Au pied du mont Sainte-Odile, près de l'église de Niedermunster, voici la place où s'arrêta un « chameau porteur de croix ».
Hugues, comte de Bourgogne, avait appris que Charlemagne, revenu de Constantinople, lui envoyait un fragment de la vraie Croix. Il méditait sur le choix du sanctuaire auquel il octroierait ce vénérable dépôt, lorsqu'il vit se balancer près de sa fenêtre une tête de forme bizarre. S'étant approché, il connut que devant sa porte se tenait un chameau. L'empereur avait fait porter la plus précieuse des reliques par le plus étrange des animaux, lequel était venu avec elle de Constantinople.
La lumière éclaira l'esprit du comte de Bourgogne.

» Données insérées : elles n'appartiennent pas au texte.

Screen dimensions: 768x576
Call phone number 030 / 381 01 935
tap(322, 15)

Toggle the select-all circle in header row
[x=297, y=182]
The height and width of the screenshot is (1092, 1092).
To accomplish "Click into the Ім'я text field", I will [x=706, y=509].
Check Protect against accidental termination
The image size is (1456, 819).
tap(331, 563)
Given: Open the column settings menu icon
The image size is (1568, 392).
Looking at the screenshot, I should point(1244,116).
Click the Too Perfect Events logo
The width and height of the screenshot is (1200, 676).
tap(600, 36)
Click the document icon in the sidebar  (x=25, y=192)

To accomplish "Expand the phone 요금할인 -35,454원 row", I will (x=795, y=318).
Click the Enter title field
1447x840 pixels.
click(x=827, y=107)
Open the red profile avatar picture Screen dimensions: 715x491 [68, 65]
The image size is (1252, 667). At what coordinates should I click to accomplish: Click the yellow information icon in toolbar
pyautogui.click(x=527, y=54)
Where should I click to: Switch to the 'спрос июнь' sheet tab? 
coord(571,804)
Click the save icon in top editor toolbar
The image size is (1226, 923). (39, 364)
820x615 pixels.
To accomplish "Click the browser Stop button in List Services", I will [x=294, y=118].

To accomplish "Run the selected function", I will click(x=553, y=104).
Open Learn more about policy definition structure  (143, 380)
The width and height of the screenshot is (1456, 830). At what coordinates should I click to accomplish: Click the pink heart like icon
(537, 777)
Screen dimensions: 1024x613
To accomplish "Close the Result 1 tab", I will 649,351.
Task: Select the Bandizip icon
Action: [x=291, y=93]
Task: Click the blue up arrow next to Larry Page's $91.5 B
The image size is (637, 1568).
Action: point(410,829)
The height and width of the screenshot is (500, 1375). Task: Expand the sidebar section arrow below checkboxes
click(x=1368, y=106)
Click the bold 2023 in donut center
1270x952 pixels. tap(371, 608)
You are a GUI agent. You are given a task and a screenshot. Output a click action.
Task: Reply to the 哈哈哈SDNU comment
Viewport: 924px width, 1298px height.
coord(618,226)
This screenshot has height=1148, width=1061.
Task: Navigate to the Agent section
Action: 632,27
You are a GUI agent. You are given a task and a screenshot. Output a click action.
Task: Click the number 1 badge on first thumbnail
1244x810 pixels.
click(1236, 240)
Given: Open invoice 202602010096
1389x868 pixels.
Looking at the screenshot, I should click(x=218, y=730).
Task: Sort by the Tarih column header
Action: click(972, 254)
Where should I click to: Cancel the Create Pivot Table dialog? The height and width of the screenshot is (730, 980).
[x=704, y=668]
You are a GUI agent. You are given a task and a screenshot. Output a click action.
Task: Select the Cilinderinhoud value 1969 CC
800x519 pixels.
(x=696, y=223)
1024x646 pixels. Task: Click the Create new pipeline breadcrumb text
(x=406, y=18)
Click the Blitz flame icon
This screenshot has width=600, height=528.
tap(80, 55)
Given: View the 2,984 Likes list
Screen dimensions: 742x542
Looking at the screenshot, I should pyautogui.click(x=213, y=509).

Il fit fabriquer une grande croix de chêne, où il enchâssa le fragment sacré, et il fit placer la croix sur le dos du chameau. Il manda ensuite cinq chevaliers et leur confia la mission de suivre l'animal jusqu'au lieu où de lui-même il s'arrêterait.
Les vignes de Bourgogne, les forêts des Vosges le virent cheminer de son pas élastique, allongé, onduleux et indolent, avec le rengorgement d'un haut fonctionnaire soucieux de sa charge. En Alsace, il se dirigea vers Rosheim, sembla un moment résolu à se coucher devant l'église, mais, tournant vers la montagne, alla droit au couvent de Niedermunster et s'y arrêta.
On devine la joie de la supérieure et des religieuses, à la vue de la relique enchâssée dans la très grande croix de chêne. Après l'incendie qui détruisit Niedermunster, en 1542, la relique fut transportée à Hohenburg. Un incendie ayant dévasté Hohenburg en 1546, elle fut placée au trésor épiscopal de Saverne, puis, en 1589, confiée à la garde des jésuites. Elle resta exposée dans leur église de Molsheim jusqu'à la suppression de leur ordre, à la fin du dix-huitième siècle. La trace en est perdue, à partir de la Révolution.